Dit gebrek aan controle houdt aan als Majka haar nieuwe lichaam in allerlei bochten wringt om er een gevoel van grip op te krijgen. Met haperende, tastende en drukkende bewegingen probeert ze met vallen en opstaan haar fysiek te navigeren door haar nieuwe omgeving. Ze maakt hierbij creatief gebruik van haar hele lichaam op het relatief kleine middenstuk van het podium en projecteert tot in haar vingers en gezichtsuitdrukking een gevoel van onschuld en overlevingsdrang. Kramerová slaagt er hier in om het ongecontroleerde een hoopvolle schoonheid te geven. Als ze een spiegel tegenkomt en symbolisch haar nieuwe belichaming onderzoekt weeft ze ook hier een intrigerende choreografie omheen.

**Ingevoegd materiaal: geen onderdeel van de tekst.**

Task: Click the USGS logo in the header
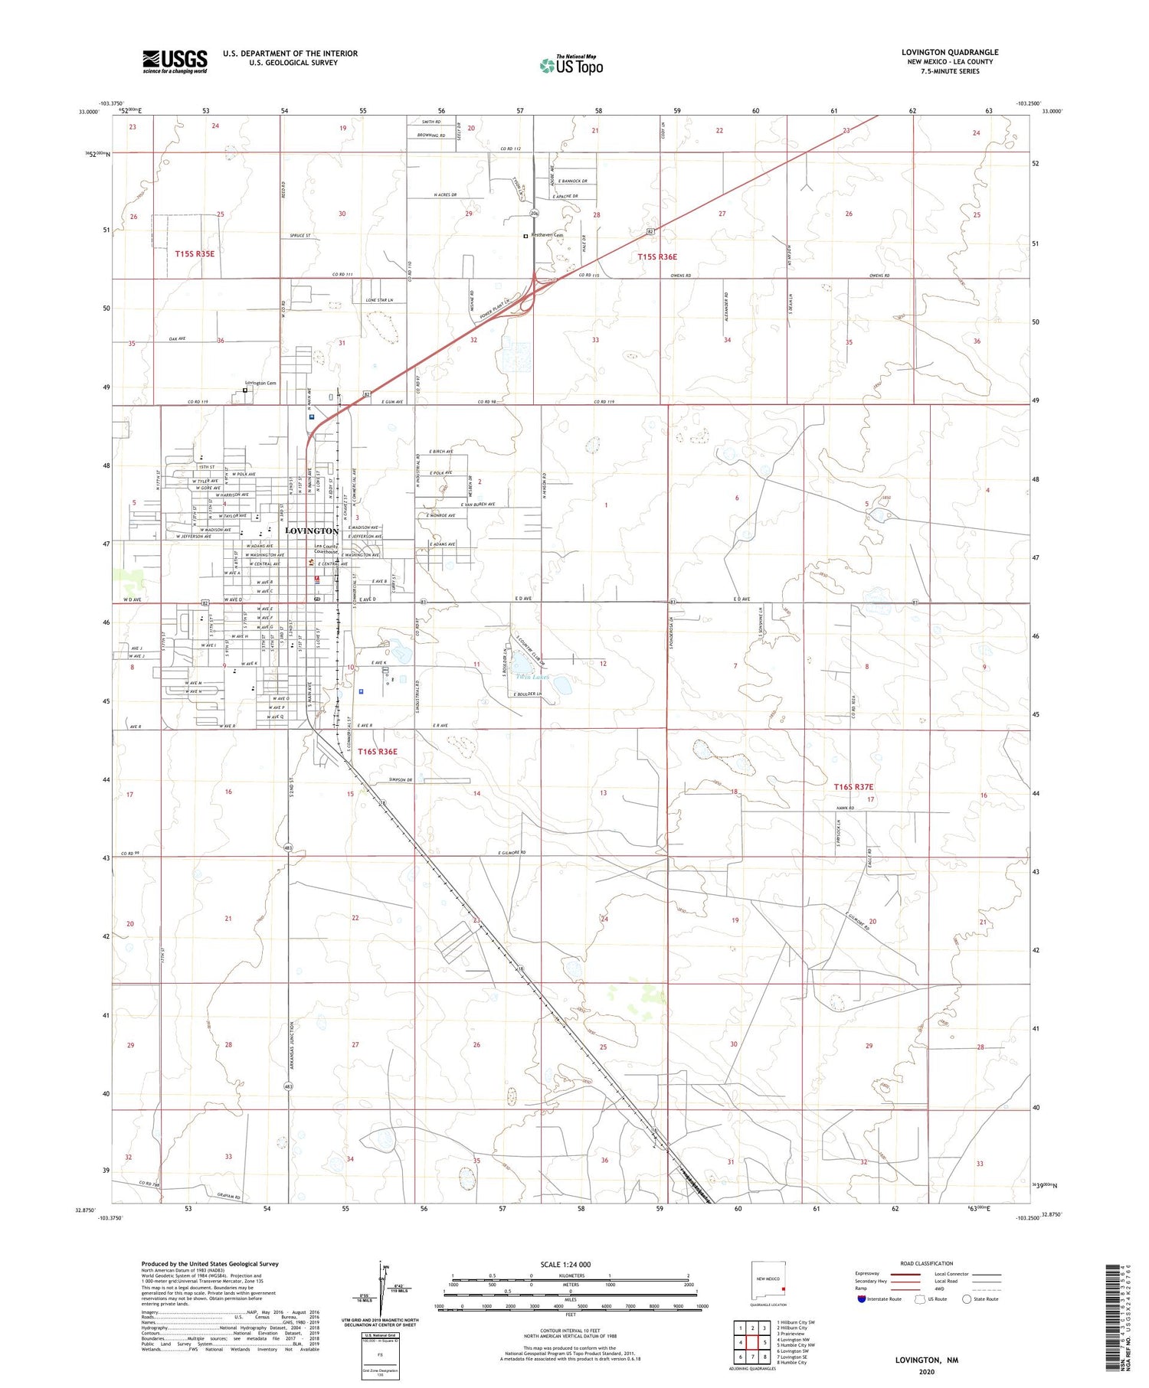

Afwisselend gebruik van neonlicht onderstreept de sfeer van het moment. Hiernaast loopt het geluid van Synthwave-klanken als een rode draad door het hele stuk. De muziekstroming die de late jaren ’70 en ’80 typeert is bijvoorbeeld niet weg te denken uit de oude communistische reclameblokken en politieke propaganda die langskomen op het grote scherm.

Aan de beelden op de oude tv, geregisseerd door Álvaro Congosto, probeert Majka zich te conformeren, maar dat valt haar zwaar. We zien een zorgdragende huisvrouw die zich geen raad weet met een keukenaanrecht en een lading aardappelen, en later een moeder die een mislukte poging doet om een baby in slaap te wiegen. Een zak aardappelen, die de baby moet voorstellen, scheurt open om het podium te bezaaien met de knollen. Majka krijgt nieuwe impulsen binnen via het scherm en schiet door naar het volgende streven; de natie dienen als hardwerkende arbeider. De verspreide aardappelen staan nu symbool voor een veld waar keihard op moet worden gewerkt. Ook hier weet Kramerová met bijna benauwend krachtige dans de druk van de politieke verwachtingen te symboliseren. Het veld is groot en het toeziend oog scherp.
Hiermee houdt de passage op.